_Task input:_
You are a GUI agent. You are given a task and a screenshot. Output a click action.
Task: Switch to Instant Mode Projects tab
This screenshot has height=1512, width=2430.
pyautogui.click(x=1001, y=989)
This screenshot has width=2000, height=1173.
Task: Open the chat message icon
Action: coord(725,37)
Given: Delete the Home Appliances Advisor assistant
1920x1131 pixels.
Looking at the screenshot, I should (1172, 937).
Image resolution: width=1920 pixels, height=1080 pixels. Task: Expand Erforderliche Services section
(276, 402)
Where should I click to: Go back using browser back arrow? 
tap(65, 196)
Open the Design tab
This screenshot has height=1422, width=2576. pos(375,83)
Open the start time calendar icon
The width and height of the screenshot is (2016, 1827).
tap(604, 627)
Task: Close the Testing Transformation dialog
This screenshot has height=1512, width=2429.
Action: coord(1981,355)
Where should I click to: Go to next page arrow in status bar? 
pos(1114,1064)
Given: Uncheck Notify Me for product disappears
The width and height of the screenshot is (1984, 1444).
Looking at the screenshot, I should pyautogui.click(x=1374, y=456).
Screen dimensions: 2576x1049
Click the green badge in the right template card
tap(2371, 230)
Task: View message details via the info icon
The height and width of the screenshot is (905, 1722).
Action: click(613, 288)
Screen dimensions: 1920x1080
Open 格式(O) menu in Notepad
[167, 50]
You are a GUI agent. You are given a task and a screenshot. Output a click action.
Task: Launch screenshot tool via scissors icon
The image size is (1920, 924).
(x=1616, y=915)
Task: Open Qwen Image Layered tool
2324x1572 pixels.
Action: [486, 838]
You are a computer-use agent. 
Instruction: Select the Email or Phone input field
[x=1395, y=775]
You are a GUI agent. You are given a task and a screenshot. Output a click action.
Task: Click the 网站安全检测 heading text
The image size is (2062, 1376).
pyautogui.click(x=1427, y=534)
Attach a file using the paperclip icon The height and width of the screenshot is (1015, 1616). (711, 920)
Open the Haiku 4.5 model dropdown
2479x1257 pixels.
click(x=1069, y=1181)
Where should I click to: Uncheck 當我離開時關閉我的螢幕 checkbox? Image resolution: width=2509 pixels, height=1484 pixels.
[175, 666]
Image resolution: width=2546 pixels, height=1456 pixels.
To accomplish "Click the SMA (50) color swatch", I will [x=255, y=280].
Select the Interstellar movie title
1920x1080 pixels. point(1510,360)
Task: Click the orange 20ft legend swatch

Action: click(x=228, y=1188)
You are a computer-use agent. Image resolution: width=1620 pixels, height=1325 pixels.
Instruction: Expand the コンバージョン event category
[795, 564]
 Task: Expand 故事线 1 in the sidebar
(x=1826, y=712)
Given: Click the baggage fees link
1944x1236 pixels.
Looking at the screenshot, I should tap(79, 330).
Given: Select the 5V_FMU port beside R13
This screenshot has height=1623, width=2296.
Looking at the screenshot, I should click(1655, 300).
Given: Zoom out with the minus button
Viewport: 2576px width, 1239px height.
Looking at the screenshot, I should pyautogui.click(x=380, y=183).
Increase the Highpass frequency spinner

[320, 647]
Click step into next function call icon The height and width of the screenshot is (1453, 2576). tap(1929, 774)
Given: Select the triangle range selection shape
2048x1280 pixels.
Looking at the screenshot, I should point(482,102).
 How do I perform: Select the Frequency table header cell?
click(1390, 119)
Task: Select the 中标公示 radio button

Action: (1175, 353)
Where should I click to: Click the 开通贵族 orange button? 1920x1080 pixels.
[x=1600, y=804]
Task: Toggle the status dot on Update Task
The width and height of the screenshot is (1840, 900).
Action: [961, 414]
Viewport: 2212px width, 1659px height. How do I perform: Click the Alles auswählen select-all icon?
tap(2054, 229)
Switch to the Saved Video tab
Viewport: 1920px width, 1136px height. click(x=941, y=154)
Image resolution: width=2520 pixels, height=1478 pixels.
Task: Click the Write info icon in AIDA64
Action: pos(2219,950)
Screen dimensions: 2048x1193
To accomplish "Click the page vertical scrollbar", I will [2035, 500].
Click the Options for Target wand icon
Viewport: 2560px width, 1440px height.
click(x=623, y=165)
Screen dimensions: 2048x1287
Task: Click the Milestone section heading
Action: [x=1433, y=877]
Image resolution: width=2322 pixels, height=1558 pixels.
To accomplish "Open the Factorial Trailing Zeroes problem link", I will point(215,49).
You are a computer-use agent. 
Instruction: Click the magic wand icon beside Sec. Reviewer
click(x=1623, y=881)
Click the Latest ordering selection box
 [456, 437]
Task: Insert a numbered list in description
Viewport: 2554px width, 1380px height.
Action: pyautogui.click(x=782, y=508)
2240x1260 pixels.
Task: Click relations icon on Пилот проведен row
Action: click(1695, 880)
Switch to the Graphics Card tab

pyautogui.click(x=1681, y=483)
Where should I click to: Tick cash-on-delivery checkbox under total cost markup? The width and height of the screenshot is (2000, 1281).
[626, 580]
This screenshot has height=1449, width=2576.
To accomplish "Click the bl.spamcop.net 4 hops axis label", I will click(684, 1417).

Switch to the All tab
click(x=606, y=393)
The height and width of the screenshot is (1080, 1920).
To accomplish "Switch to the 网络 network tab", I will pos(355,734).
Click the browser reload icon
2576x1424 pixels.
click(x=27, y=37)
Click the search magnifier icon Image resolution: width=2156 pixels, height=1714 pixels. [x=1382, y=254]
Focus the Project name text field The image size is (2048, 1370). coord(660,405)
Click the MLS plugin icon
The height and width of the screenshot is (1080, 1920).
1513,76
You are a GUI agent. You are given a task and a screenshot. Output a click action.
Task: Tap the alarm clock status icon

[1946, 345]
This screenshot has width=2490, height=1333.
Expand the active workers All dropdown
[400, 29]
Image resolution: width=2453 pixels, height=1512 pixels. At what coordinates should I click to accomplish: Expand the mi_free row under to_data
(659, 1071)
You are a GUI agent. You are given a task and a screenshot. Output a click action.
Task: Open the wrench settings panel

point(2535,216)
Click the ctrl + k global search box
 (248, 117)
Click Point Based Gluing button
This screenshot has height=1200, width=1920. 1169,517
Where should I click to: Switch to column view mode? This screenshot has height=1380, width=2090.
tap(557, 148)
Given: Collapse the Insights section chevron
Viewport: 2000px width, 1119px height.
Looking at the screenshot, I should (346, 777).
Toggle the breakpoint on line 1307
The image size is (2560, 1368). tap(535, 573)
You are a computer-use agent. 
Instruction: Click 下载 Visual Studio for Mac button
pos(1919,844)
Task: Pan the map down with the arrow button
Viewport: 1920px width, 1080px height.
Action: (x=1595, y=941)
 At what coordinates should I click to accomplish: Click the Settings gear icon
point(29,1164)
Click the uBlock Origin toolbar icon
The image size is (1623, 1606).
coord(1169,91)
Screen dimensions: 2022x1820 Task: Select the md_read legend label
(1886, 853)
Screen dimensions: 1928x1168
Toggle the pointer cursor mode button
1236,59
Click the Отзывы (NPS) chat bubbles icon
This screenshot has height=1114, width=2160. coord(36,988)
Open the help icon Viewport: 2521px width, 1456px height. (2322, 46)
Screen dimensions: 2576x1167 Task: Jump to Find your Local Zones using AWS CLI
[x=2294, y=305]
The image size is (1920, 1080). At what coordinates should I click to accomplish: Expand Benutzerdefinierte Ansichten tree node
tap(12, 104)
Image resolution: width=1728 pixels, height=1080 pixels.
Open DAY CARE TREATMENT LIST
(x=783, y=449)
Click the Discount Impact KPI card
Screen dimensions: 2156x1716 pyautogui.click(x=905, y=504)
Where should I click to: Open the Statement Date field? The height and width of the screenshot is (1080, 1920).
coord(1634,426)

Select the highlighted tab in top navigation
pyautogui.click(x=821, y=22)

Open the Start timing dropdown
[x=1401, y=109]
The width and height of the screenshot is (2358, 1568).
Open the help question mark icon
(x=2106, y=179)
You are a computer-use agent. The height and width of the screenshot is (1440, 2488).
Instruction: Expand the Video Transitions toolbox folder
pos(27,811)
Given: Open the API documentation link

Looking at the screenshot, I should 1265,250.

_What you have to do:_
Nothing but the lines from the one holding "Open DAY CARE TREATMENT LIST" through the last line of the data may be output, and each must match exactly.

_The completed task:_
Open DAY CARE TREATMENT LIST
(x=783, y=449)
Click the Discount Impact KPI card
Screen dimensions: 2156x1716 pyautogui.click(x=905, y=504)
Where should I click to: Open the Statement Date field? The height and width of the screenshot is (1080, 1920).
coord(1634,426)

Select the highlighted tab in top navigation
pyautogui.click(x=821, y=22)

Open the Start timing dropdown
[x=1401, y=109]
The width and height of the screenshot is (2358, 1568).
Open the help question mark icon
(x=2106, y=179)
You are a computer-use agent. The height and width of the screenshot is (1440, 2488).
Instruction: Expand the Video Transitions toolbox folder
pos(27,811)
Given: Open the API documentation link

Looking at the screenshot, I should 1265,250.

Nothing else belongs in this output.